You and I know, Madam Speaker, that the real opportunity for proper debate, amendment and so on arises in the early stages of legislation. Once legislation has been set in terms of new clauses such as this, opportunities for consultation on the regulations will be—I will not say zero, but they will certainly be minimal. Moreover, there will be no opportunity to amend the regulations, which will be presented on a take it or leave it basis. This is the challenge that faces the Minister this evening: how will he satisfy my constituent that there will be any realistic opportunity for people in business to have a proper say in the process?

Certainly people in business will be affected by the outcome, whatever it is. The Minister must tell us in much more detail what exactly he is offering the business community in terms of real consultation and real dialogue, rather than the con trick that has been perpetrated so far and the disgraceful conduct in which the Government have engaged tonight by attempting to slip through on the q.t. a wide-reaching measure that they introduced just a few days ago.

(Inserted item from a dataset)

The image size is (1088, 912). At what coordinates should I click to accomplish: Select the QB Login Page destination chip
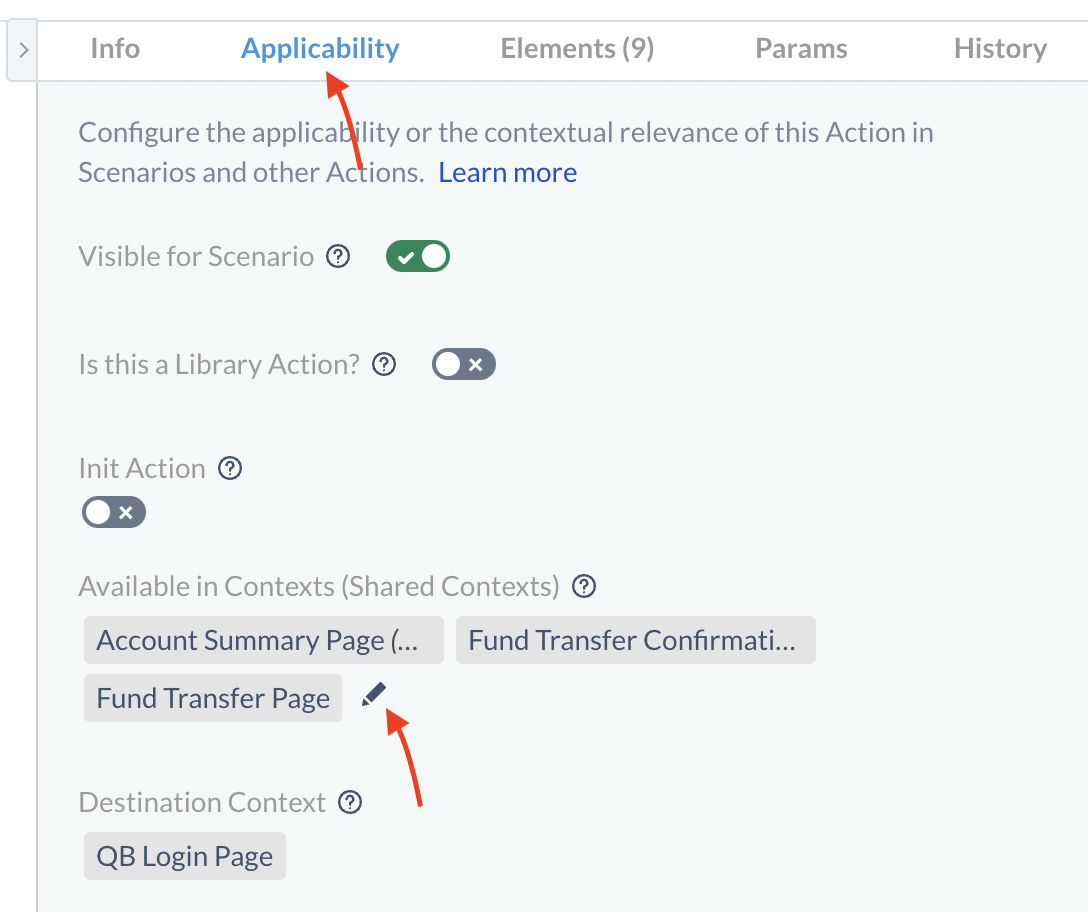[x=185, y=856]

That is the first point that I wished to raise. It gives the Minister an opportunity, which I hope he will take, to respond in some detail to the concern expressed by my constituent—who, I suspect, speaks for many other people, not just in Bromley but throughout the country. My hon. Friend the Member for Vale of York (Miss McIntosh) hinted that she had constituents who felt the same, as did my hon. Friend the Member for Beckenham (Mrs. Lait). I would not be surprised if a good many of my hon. Friends—who I hope will catch your eye in due course, Madam Speaker—had a similar tale to tell.

Mr. Bercow

My right hon. Friend makes a powerful point. Does he agree that, as the Government have admitted via the Secretary of State that they have "not got it right on regulation", the least that they can do is make an absolute commitment to establishing a minimum period—preferably three months, better still six—in which consultation could take place? If they are not prepared to give such a commitment, obviously they cannot be taken seriously.

Mr. Forth

My hon. Friend makes a typically helpful suggestion, but does he believe, or expect me to believe, that such a commitment would mean anything at all?

Mr. Bercow


Mr. Forth

The problem is that the indications given just a few weeks ago that there would be a proper consultation process have already been brushed aside in the most arrogant way by the Government, who are now attempting to rush the measure through without any proper debate or consultation. That raises an important question, to which we must know the answer.

9.45 pm

The Minister said that some 50,000 service companies were involved—that was his estimate. It would be helpful if we knew not just the number of companies, but the number of employees, on the best estimates of the Department. It strikes me that the provisions could have a serious effect on employment, but the Minister claimed that any effect would be minimal. He seems to be trying to have it both ways. He said that some £200 million of additional revenue would result from the new clause—that was his estimate—and, in almost the same breath, went on to say that there would be no damage to business whatever. That is the sort of business logic that we have come to expect from the Government. They extract money from business, but expect no adverse effect.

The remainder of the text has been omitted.